Simon Watson began by donating at sperm banks, but he has been offering unlicensed donations for 16 years.
Although unlicensed donation is legal, critics say the use of unregulated donors puts women at risk of sexually transmitted diseases and their children at risk of hereditary disorders.
Mr Watson, who at 41 has just passed the age range of eligible donors set out by guidelines from the HFEA, Human Fertilisation and Embryology Authority, finds most of his clients via Facebook. He offers his services for £50 (compared to £500 to £1000 at a private clinic).
'I give them a syringe with the pot, and then leave them to it,' he told the Victoria Derbyshire programme.
He estimates that he has fathered in excess of 800 children as 'usually one baby a week pops out'.
The use of unlicensed sperm donors has been rising in recent years. This rise is believed to be related to costs involved in using private clinics, and the 2005 change in law that means that people can no longer donate sperm anonymously.
Guidelines set out by the HFEA advise that sperm from one donor should be used to create no more than ten families. This limit is set to reduce the chance of two half-siblings unwittingly starting a relationship together. In addition, research suggests families would be comfortable with this number of half-siblings.
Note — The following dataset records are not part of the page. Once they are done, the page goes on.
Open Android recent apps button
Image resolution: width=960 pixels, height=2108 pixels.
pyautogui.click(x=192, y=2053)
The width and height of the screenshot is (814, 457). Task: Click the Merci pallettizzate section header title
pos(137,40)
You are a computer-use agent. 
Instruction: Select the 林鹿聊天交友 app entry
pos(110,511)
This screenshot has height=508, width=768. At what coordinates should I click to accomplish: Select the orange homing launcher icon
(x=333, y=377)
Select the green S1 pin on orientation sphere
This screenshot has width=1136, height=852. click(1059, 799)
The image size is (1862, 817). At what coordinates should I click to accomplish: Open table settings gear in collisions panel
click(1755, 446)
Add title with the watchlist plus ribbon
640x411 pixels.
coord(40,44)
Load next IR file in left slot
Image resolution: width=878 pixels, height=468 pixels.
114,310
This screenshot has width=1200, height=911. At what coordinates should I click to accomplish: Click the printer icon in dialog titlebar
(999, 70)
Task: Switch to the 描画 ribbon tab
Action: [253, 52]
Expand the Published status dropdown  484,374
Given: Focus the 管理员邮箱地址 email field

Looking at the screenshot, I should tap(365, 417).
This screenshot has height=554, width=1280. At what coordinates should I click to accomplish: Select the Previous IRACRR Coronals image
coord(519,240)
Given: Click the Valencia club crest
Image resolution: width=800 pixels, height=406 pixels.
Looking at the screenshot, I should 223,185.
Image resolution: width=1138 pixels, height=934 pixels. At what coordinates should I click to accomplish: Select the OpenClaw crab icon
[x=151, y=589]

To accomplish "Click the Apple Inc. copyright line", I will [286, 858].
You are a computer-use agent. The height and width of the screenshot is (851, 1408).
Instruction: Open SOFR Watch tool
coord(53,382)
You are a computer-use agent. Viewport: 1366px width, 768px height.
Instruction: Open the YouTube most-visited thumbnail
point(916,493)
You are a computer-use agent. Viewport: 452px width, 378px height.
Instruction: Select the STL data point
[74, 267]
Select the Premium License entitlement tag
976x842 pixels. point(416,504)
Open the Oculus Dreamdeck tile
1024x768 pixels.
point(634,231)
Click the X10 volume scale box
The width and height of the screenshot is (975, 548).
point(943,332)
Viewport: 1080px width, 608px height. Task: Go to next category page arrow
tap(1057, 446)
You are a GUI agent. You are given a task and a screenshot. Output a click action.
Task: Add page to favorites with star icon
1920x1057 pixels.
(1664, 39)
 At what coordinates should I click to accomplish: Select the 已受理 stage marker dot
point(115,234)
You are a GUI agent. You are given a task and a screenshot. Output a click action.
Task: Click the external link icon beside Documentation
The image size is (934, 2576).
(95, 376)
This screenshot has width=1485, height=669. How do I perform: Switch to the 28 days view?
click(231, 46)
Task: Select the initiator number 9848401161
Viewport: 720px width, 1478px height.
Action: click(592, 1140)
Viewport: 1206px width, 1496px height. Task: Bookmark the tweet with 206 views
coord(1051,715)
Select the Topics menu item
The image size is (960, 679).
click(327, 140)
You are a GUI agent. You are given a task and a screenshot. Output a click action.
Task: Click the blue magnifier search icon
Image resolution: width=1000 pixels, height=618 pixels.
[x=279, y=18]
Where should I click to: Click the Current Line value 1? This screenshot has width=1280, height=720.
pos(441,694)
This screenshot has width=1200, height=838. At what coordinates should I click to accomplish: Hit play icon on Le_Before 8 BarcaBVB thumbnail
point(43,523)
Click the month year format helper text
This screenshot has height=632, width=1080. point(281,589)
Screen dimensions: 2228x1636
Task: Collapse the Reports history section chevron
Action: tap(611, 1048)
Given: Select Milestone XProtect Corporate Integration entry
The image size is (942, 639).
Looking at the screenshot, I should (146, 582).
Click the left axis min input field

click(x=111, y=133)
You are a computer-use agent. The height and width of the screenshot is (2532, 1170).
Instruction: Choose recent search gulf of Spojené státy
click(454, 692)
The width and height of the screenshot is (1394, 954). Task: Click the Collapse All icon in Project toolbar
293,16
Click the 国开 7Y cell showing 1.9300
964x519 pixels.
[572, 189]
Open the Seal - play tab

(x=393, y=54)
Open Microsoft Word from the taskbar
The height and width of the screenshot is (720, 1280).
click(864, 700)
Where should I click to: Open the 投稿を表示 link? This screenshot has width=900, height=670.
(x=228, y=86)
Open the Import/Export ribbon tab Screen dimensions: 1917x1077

Laura Witjens, chief executive of the National Gamete Donation Trust, is critical of Mr Watson's operations. She told the Victoria Derbyshire programme: 'If you strip it down to bare facts, you have a man who for whatever reason feels they need to impregnate over 500 women; you have women who are comfortable knowing their children have 500 half siblings. In another setting people would be appalled. They would ask questions, find it very disturbing.'
Despite these concerns, Mr Watson does not intend to quit anytime soon. 'Within four years I would like to crack a thousand, if I can. I would like to get the world record ever, make sure no one else is going to break it, get as many as possible.'
Mr Watson is not the only unlicensed 'super donor' who has made a career out of donating. Dutchman Ed Houben has fathered around 100 children using natural insemination. He organises bi-annual events where his children can meet him and holds records of all of his children to reduce the risk of half-siblings starting a relationship.